1. Field of the Invention
This invention relates generally to the field of distributed-memory message-passing parallel computer design and system software, and more particularly, to a novel method and apparatus for interconnecting individual processors for use in a massively-parallel, distributed-memory computer, for example.
2. Discussion of the Prior Art
Massively parallel computing structures (also referred to as “ultra-scale computers” or “supercomputers”) interconnect large numbers of processing nodes, generally, in the form of very regular structures, such as grids, lattices or tori. One problem commonly faced on such massively parallel systems is the efficient computation of a collective arithmetic or logical operation involving many nodes. One example of a common computation involving collective arithmetic operations over many processing nodes is iterative sparse linear equation solving techniques that require a global inner product based on a global summation. Such a collective computation is not implemented in the hardware of conventional networks. Instead, the collective computation involves software on each processing node to treat each packet in the computation, the latency of which can be on the order of 100 times that of an equivalent hardware treatment. Furthermore, there may be insufficient processing power for the software treatment to keep up with the network bandwidth. In addition, the topology of a conventional, multi-purpose network may reduce the efficiency of a collective computation, which is based on the longest path from any processing node involved in the computation to the processing node where the final result is produced.
A second problem commonly faced on massively-parallel systems is the efficient sharing of a limited number of external I/O connections by all of the processing nodes. Typically, this sharing is handled by assigning processing nodes to act as middlemen between the external connections and other processing nodes. These nodes can either be dedicated to the job of handling input/output (I/O), or they can perform application computations as well. In either case, the network traffic caused by I/O can be disruptive because it is often asynchronous with respect to the application's communication. For example, massively parallel systems often output checkpoints or partial results while a computation is in progress. A second drawback of sharing a single network between I/O and application communication is that the I/O bandwidth is limited to the bandwidth of the shared network. A third drawback is that the topology of a shared network may restrict the freedom to use an optimal number of dedicated I/O processing nodes or locate them optimally. For example, many massively-parallel systems use a grid interconnect because it is a regular and scalable topology. In order not to disrupt the regularity, which is good for applications, dedicated I/O processing nodes are usually located at the edges of the grid, which is relatively far from processing nodes at the center of the grid. In a torus interconnect, dedicated I/O processing nodes may need to occupy an entire row of the torus in order not to affect the regularity of the structure.
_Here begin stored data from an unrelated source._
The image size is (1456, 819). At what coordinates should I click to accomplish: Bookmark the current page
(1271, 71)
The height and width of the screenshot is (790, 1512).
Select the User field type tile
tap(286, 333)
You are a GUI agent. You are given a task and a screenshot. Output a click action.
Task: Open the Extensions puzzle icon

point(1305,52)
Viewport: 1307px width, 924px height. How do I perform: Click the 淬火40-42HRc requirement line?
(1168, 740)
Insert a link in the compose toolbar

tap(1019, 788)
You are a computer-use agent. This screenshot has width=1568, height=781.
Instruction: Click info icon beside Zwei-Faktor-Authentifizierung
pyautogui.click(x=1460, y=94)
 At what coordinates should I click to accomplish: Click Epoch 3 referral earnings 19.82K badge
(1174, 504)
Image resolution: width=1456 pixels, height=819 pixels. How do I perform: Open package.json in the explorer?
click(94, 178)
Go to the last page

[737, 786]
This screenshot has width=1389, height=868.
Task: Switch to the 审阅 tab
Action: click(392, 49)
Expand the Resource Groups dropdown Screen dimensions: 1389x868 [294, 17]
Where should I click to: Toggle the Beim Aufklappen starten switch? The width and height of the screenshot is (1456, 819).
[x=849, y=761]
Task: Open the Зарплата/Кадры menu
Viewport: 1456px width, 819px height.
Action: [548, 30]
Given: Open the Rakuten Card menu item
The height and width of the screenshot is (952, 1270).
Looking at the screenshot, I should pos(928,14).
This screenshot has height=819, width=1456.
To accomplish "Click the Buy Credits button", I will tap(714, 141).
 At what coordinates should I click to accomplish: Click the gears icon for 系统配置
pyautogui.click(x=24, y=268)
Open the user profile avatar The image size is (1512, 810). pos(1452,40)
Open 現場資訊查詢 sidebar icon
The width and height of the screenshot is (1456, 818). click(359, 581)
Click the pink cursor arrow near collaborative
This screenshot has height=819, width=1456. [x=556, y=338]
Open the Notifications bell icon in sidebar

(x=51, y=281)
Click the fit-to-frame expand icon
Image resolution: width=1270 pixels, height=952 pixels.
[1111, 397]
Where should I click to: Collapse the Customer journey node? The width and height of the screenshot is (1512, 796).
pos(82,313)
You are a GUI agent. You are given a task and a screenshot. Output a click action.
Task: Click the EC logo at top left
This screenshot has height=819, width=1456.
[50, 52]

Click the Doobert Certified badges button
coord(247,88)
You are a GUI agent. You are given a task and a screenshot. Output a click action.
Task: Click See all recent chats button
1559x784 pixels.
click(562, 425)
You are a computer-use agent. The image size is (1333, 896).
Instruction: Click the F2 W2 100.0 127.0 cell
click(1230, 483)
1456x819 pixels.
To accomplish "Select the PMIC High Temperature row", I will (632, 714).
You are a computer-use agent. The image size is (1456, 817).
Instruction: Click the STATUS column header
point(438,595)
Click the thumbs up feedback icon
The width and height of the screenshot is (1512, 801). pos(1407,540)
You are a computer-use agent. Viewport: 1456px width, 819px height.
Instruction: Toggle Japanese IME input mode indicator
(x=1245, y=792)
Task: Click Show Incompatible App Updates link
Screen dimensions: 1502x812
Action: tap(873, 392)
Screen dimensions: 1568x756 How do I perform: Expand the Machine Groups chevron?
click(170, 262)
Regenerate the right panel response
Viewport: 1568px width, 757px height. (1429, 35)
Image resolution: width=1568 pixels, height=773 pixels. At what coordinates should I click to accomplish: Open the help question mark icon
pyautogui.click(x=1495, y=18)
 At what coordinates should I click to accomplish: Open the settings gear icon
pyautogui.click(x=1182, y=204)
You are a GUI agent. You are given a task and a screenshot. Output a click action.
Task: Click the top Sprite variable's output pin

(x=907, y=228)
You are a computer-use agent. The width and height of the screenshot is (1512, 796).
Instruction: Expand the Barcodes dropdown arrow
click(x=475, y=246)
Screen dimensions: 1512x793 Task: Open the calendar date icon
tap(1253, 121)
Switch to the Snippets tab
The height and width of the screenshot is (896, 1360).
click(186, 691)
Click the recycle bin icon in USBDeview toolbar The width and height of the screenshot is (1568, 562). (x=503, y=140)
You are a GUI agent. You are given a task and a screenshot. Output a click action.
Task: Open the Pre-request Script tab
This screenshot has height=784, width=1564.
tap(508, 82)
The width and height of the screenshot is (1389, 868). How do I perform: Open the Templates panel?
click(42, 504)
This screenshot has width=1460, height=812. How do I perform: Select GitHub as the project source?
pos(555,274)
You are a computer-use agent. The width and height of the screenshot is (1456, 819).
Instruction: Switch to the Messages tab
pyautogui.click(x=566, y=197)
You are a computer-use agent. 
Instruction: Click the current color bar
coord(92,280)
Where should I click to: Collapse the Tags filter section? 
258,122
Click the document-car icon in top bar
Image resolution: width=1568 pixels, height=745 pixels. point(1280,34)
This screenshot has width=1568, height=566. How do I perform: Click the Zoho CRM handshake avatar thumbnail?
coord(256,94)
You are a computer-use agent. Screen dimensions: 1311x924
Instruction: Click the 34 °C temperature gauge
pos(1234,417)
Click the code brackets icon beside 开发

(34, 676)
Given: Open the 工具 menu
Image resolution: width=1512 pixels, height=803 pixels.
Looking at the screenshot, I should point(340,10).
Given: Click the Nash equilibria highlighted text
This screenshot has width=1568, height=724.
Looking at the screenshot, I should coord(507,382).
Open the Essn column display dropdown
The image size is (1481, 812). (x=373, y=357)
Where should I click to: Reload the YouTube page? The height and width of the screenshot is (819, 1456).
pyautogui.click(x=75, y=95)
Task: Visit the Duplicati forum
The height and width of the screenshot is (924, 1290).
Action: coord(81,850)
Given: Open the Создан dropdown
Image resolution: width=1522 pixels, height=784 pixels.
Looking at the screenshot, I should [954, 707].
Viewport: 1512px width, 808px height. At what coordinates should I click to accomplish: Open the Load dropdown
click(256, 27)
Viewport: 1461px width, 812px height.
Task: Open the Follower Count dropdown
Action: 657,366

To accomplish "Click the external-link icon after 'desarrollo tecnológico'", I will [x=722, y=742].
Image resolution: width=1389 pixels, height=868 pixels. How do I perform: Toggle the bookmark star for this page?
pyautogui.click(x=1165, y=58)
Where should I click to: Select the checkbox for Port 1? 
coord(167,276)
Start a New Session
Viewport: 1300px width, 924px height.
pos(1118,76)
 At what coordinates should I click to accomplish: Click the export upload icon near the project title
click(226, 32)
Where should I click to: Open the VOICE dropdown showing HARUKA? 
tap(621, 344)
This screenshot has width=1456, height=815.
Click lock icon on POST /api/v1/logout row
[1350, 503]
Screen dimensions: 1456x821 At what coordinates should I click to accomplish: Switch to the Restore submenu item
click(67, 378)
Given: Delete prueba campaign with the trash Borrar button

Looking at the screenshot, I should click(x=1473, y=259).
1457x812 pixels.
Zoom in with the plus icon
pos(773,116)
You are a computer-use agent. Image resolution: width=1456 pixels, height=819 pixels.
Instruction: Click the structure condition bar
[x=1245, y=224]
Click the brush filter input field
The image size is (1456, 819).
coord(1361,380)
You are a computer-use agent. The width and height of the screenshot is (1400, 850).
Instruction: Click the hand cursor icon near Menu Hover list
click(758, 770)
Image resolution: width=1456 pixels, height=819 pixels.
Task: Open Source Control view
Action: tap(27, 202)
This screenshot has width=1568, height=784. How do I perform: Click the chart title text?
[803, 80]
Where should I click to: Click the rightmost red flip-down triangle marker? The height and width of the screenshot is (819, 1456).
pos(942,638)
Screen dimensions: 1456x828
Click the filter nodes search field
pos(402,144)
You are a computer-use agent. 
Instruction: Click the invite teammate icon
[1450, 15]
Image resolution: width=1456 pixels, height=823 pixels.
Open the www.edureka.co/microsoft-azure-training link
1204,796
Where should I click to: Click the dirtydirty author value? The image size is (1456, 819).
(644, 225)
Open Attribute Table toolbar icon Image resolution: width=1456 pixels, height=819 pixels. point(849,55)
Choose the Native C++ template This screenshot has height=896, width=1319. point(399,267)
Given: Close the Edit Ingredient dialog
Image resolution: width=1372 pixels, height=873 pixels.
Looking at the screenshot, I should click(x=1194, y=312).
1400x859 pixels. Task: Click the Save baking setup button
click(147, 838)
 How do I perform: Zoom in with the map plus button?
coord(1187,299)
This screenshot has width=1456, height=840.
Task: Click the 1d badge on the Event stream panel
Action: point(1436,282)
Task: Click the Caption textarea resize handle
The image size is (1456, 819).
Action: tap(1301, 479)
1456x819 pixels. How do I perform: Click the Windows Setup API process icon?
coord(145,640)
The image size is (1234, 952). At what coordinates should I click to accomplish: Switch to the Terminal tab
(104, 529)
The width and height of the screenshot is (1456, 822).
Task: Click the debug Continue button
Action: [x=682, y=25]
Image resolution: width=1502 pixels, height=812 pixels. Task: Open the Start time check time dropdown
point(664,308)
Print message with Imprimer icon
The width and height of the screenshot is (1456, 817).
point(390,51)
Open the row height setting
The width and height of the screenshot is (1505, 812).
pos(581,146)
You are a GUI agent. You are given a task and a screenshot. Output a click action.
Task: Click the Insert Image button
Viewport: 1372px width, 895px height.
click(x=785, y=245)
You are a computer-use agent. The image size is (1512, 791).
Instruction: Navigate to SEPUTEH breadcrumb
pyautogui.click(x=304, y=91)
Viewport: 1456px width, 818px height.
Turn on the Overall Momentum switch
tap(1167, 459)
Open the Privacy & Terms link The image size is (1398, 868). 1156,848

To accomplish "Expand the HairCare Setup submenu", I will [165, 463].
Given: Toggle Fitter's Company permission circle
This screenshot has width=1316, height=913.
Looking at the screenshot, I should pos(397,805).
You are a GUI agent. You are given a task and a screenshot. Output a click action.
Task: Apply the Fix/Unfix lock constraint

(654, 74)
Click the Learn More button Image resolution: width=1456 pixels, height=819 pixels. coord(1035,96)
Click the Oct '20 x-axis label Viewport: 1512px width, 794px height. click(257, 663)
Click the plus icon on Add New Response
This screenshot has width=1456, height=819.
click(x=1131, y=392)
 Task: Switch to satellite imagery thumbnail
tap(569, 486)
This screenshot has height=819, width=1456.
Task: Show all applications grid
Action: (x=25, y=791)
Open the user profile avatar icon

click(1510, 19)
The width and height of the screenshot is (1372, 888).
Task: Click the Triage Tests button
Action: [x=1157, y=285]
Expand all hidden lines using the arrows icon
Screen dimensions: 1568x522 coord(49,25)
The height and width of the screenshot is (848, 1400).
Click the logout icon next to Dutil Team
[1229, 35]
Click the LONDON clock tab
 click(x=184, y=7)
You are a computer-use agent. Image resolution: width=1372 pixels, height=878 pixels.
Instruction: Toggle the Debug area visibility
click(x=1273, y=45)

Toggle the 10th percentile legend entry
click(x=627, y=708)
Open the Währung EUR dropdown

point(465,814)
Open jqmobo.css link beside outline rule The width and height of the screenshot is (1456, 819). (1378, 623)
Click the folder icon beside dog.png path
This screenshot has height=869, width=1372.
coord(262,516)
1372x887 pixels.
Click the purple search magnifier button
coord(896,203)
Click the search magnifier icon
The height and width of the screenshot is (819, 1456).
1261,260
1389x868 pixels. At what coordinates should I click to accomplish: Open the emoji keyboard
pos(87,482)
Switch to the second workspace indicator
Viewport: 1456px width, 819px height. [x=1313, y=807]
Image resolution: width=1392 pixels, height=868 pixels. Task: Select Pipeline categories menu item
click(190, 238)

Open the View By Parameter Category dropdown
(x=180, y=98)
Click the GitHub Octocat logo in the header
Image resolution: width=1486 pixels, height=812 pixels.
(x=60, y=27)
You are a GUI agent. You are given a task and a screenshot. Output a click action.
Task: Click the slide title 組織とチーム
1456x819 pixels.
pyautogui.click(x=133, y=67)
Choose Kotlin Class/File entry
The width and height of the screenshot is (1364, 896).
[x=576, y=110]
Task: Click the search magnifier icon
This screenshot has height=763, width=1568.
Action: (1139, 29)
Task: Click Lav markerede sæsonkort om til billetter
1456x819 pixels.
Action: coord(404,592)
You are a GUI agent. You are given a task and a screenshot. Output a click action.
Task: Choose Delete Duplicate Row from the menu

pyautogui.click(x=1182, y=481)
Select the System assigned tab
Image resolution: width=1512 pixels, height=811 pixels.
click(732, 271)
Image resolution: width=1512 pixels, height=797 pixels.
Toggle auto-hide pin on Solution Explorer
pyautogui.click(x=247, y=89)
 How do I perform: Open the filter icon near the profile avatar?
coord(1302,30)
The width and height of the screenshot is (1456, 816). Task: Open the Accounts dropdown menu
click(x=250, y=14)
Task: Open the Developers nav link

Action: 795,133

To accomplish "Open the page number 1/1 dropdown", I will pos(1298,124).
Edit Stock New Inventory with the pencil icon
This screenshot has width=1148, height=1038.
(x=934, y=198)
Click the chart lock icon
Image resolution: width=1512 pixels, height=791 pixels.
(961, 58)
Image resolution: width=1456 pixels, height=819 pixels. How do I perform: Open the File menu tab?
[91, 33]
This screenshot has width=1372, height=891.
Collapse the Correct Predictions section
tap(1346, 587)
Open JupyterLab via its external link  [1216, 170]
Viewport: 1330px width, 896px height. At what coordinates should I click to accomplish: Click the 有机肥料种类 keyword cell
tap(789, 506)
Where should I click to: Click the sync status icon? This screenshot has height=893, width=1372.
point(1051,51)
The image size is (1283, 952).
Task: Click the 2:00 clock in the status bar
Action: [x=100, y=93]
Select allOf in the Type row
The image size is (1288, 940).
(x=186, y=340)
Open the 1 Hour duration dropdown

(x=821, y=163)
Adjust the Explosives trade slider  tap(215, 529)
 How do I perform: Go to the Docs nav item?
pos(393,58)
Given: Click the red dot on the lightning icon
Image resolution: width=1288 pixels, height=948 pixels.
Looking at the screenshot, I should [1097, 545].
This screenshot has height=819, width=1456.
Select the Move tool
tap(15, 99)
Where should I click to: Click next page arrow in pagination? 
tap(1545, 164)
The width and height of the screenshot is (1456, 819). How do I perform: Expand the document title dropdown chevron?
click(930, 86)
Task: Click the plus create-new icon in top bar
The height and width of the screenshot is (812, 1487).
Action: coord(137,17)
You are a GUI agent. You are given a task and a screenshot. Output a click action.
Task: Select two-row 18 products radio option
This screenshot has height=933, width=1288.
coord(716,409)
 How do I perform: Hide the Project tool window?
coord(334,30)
While the three-dimensional torus interconnect computing structure 10 shown in FIG. 1 comprising a simple 3-dimensional nearest neighbor interconnect which is “wrapped” at the edges, works well for most types of inter-processor communication, it does not perform as well for collective operations such as reductions, where a single result is computed from operands provided by each of the compute nodes 12, or efficient sharing of limited resources such as external I/O connections (not shown).
It would thus be highly desirable to provide a network architecture that comprises a unique interconnection of processing nodes optimized for efficiently and reliably performing many classes of operations including those requiring global arithmetic operations such as global reduction computations, data distribution, synchronization, and limited resource sharing. A dedicated network that efficiently supports collective communication patterns serves these needs well.
The normal connectivity of high-speed networks such as the torus are simply not fully suited for this purpose because of longer latencies and because of the disruptive nature of I/O. That is, mere mapping of a collective communication pattern onto the physical torus interconnect results in a tree-shaped pattern of greater depth than is necessary if adjacent nodes of the tree-shaped pattern are required to be adjacent on the torus, or a tree with longer latency between nodes when those nodes are not adjacent in the torus. In order to compute collective operations most efficiently and support simultaneous application messaging and I/O transfers, a dedicated collective network is required.